__TASK REQUIREMENTS__
Where the data below has the string "Time", return the whole line.

__DATA PROVIDED__
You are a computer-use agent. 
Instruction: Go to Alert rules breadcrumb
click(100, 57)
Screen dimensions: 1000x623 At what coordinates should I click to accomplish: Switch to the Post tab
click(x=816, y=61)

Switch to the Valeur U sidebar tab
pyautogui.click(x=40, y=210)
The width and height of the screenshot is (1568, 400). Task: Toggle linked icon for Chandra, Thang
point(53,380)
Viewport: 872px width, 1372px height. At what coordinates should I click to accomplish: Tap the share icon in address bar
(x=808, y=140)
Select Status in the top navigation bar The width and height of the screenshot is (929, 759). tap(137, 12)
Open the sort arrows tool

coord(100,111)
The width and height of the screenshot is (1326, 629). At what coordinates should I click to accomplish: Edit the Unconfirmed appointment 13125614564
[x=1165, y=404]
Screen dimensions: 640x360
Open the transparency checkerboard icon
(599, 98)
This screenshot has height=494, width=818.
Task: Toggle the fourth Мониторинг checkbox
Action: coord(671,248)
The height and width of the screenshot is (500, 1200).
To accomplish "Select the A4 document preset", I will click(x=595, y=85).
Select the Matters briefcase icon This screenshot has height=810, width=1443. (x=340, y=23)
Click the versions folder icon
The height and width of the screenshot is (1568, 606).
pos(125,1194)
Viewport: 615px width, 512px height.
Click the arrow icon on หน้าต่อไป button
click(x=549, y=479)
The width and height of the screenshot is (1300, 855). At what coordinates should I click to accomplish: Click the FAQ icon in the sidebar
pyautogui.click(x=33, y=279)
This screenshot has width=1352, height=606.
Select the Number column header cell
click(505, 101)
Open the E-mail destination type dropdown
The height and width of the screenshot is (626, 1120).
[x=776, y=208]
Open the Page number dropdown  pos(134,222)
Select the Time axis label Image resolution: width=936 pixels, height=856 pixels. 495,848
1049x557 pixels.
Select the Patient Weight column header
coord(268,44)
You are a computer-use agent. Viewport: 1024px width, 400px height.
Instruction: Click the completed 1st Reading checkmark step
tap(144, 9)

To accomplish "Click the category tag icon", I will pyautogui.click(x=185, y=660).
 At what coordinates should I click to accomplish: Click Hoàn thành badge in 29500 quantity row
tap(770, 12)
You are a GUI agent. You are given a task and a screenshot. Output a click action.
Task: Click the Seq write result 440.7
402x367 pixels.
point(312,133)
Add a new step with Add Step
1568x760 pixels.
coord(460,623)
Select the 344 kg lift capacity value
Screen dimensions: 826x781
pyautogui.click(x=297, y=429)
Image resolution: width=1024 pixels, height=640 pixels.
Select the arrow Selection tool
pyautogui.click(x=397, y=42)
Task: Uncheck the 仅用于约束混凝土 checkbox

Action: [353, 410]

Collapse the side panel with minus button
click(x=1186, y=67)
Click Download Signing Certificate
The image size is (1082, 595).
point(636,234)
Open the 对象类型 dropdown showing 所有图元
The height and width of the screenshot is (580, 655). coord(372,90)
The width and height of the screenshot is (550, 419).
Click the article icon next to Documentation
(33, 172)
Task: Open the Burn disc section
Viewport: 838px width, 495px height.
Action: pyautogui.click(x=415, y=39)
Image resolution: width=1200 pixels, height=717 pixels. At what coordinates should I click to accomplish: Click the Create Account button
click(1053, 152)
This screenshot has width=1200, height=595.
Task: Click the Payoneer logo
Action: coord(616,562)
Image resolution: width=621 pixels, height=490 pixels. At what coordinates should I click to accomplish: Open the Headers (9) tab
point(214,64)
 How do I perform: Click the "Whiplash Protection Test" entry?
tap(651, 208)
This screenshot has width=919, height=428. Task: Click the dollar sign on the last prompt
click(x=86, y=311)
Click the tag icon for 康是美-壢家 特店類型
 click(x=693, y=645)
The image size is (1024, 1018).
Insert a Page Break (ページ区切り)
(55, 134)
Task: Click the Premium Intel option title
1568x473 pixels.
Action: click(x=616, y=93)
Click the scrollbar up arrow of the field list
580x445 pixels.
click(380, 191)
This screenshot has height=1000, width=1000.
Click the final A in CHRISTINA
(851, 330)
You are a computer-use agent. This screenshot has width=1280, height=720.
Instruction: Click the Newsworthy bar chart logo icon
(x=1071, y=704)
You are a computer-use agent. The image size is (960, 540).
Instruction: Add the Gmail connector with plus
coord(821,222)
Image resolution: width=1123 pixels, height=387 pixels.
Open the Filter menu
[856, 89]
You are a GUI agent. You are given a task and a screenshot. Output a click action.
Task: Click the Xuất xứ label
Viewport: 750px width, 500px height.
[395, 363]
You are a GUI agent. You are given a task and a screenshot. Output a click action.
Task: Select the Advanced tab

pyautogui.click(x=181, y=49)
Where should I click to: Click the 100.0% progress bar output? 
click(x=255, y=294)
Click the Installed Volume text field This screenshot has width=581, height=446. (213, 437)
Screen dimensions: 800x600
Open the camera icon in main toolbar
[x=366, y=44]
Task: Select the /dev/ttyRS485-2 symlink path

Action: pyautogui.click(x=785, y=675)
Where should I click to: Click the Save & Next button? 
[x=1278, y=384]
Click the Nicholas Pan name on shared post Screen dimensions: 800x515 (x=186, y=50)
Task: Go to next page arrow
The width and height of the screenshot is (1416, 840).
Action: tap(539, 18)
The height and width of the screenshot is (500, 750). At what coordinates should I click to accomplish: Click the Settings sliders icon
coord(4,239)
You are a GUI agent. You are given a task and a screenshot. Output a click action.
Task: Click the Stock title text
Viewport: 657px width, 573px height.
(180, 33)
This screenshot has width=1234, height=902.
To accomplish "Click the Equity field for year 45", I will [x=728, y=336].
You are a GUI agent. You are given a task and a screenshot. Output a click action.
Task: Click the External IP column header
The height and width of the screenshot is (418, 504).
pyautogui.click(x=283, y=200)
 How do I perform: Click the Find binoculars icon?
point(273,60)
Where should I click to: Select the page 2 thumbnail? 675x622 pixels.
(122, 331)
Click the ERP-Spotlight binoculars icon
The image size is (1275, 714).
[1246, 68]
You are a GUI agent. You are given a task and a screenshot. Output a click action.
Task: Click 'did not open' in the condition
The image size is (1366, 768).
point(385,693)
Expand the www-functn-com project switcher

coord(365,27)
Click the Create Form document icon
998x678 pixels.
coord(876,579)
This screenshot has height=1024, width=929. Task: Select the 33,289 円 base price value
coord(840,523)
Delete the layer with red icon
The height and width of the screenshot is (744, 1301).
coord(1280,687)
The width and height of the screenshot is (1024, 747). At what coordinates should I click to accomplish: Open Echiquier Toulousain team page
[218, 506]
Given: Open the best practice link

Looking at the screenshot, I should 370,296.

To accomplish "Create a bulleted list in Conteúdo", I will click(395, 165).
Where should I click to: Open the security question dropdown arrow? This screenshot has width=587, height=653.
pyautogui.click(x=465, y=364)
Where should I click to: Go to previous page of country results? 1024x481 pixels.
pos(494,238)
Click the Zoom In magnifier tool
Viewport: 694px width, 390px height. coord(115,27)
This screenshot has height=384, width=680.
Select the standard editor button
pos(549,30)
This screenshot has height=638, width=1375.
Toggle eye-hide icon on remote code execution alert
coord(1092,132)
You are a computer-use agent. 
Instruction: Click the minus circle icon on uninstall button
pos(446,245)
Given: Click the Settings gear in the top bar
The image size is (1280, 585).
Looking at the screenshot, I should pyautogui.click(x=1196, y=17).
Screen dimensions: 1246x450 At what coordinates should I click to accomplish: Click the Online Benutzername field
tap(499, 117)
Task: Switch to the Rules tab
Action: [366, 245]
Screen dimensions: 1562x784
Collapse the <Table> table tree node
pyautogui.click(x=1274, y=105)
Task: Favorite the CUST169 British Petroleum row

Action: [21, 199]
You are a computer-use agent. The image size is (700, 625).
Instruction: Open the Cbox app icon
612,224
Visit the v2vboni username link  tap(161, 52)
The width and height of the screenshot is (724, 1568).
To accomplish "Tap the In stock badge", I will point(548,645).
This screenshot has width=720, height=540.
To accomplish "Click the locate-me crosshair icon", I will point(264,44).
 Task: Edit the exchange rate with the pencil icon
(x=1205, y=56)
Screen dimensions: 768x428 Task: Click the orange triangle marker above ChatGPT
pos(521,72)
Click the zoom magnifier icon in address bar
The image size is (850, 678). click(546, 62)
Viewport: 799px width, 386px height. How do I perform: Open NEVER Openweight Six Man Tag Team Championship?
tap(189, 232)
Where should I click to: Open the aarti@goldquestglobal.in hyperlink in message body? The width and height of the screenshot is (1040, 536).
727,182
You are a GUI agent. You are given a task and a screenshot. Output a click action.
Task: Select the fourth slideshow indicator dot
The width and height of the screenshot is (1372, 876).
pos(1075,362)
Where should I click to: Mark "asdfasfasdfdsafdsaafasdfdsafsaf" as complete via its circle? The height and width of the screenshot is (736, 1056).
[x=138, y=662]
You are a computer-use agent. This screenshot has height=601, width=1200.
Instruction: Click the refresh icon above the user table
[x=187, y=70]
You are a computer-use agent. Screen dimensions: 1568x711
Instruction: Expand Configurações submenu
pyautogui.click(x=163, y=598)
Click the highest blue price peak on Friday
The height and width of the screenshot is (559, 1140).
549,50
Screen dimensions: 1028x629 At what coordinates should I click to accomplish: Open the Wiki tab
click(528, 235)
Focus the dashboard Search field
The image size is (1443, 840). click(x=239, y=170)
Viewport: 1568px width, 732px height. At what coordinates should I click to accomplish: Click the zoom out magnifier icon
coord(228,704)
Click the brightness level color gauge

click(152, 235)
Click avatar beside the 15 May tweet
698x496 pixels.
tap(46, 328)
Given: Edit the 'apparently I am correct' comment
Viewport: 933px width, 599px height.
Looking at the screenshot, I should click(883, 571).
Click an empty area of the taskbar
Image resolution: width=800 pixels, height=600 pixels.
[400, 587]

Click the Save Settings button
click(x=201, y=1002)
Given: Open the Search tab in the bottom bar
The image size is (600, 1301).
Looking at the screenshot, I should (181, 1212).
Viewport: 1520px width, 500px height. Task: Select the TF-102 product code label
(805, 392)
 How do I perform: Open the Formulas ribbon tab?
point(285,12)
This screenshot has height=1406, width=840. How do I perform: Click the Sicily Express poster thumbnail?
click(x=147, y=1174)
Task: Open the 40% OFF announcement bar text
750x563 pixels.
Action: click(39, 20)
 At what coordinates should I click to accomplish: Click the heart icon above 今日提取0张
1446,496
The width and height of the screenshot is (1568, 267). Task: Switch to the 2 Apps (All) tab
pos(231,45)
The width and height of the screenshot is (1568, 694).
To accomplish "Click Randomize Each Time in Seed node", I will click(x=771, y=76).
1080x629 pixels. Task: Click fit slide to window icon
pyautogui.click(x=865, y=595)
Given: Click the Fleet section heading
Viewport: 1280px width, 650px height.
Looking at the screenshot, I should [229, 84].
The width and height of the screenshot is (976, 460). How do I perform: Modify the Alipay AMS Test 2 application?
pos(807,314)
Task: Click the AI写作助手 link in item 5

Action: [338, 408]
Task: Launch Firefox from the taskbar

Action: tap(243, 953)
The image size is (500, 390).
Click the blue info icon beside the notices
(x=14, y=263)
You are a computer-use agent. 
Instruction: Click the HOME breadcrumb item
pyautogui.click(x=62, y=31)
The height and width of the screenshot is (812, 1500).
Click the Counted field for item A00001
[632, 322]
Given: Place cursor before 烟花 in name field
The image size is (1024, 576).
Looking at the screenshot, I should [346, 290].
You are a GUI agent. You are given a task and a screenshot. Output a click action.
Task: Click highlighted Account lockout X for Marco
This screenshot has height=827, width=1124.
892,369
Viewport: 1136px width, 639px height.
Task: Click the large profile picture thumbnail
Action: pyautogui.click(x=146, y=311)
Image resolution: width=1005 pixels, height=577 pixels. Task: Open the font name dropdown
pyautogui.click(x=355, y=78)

__RESULT__
Select the Time axis label Image resolution: width=936 pixels, height=856 pixels. 495,848
To accomplish "Click Randomize Each Time in Seed node", I will click(x=771, y=76).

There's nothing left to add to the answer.